**Extrait choisi:**
****************

Intervention de Bogdan Vulturescu (SNCF)

Thème : La révolution du stockage de l’énergie électrique dans les trains : le projet TER à batteries.

Bogdan Vulturescu montre d’abord la diversité des technologies des batteries au Lithium et leur évolution dans le temps. Il appuie sa présentation sur de nombreux exemples ferroviaires japonais explorés dès le début du 21ème siècle. Il insiste ensuite sur les exemples français comme le Régiolis hybride ou l’AGC à batteries en montrant quels types d’exploitation permettraient l’utilisation de tels trains sur des zones dépourvues de caténaires. Des aspects importants restent à explorer sur l’accroissement des capacités énergétiques de tels trains et sur la charge rapide des batteries en particulier sous alimentation continue. La participation de la SNCF au projet européen Rail4Earth permet aussi de consolider d’autres approches avec de nombreux partenaires européens (industriels et opérateurs).

****************

**Lignes affichées:**
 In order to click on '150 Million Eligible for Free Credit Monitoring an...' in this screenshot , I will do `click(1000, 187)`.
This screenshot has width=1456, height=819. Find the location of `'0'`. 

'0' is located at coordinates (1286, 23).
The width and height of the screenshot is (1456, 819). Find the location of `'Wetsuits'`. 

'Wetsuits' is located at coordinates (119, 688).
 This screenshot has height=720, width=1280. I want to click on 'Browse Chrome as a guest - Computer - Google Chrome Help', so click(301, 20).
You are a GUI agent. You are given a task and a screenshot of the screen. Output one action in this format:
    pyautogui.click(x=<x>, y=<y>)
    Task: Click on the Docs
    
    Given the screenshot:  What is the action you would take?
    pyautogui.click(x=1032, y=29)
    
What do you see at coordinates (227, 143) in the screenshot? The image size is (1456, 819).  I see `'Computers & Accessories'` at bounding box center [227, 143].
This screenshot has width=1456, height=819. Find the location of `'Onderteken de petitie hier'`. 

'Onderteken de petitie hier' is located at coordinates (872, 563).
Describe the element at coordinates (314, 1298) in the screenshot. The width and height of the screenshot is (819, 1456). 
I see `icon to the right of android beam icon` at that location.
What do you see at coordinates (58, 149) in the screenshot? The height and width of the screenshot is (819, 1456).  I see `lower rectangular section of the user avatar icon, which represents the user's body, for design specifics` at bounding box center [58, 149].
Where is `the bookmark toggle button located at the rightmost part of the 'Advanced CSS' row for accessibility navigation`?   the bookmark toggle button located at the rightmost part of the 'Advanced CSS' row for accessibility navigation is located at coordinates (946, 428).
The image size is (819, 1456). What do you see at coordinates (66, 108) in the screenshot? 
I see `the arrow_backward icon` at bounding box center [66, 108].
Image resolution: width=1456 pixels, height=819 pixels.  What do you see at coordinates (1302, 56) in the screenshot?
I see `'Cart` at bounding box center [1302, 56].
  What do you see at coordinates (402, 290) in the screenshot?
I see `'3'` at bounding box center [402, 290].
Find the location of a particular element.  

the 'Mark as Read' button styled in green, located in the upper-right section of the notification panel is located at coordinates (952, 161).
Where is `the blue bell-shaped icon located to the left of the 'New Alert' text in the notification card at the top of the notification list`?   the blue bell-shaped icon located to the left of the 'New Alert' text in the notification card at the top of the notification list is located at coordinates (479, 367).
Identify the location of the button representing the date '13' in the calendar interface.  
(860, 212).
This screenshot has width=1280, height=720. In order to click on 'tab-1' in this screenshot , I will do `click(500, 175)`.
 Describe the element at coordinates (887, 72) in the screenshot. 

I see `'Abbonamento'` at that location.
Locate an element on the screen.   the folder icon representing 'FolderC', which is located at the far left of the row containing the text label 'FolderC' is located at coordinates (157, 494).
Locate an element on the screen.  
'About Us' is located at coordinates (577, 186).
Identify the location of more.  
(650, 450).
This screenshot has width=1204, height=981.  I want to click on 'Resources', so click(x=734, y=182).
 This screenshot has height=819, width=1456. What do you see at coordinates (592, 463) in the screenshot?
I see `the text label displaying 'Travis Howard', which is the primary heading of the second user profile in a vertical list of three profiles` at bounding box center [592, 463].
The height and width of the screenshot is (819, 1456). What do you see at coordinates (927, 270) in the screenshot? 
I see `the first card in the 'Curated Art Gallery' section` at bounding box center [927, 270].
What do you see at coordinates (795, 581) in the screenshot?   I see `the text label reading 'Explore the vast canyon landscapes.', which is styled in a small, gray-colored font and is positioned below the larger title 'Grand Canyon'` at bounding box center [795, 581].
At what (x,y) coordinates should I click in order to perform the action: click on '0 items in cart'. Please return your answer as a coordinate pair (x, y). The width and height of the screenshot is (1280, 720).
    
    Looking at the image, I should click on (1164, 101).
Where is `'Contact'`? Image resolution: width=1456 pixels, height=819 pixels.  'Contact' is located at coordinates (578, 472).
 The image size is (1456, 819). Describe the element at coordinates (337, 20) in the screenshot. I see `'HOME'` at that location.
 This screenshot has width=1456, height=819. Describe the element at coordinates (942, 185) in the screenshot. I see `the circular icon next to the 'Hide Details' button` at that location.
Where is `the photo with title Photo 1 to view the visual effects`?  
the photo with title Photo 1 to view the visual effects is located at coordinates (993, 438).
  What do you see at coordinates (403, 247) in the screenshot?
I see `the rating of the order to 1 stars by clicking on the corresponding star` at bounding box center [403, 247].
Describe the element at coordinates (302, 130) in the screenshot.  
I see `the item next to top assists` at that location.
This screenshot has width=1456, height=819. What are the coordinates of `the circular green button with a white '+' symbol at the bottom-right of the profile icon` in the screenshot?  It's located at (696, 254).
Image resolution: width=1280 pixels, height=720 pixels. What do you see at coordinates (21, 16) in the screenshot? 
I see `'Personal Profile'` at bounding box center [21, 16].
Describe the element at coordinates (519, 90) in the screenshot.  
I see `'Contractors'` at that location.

****************

**Tâches à réaliser:**
• a. Citez le texte sur le TER à batteries de "Bogdan Vulturescu montre" à "(industriels et opérateurs).".
• b. Dans les lignes placées après le texte, reprenez celles qui vont de la ligne contenant "Describe the element at coordinates (519, 90)" jusqu'à la dernière, en changeant "screenshot" en "image" sans rien toucher d'autre.
Le texte sur le TER à batteries et les lignes n'ont aucun rapport entre eux.

**Réponses par tâche:**
• a.
Bogdan Vulturescu montre d’abord la diversité des technologies des batteries au Lithium et leur évolution dans le temps. Il appuie sa présentation sur de nombreux exemples ferroviaires japonais explorés dès le début du 21ème siècle. Il insiste ensuite sur les exemples français comme le Régiolis hybride ou l’AGC à batteries en montrant quels types d’exploitation permettraient l’utilisation de tels trains sur des zones dépourvues de caténaires. Des aspects importants restent à explorer sur l’accroissement des capacités énergétiques de tels trains et sur la charge rapide des batteries en particulier sous alimentation continue. La participation de la SNCF au projet européen Rail4Earth permet aussi de consolider d’autres approches avec de nombreux partenaires européens (industriels et opérateurs).

• b.
Describe the element at coordinates (519, 90) in the image.  
I see `'Contractors'` at that location.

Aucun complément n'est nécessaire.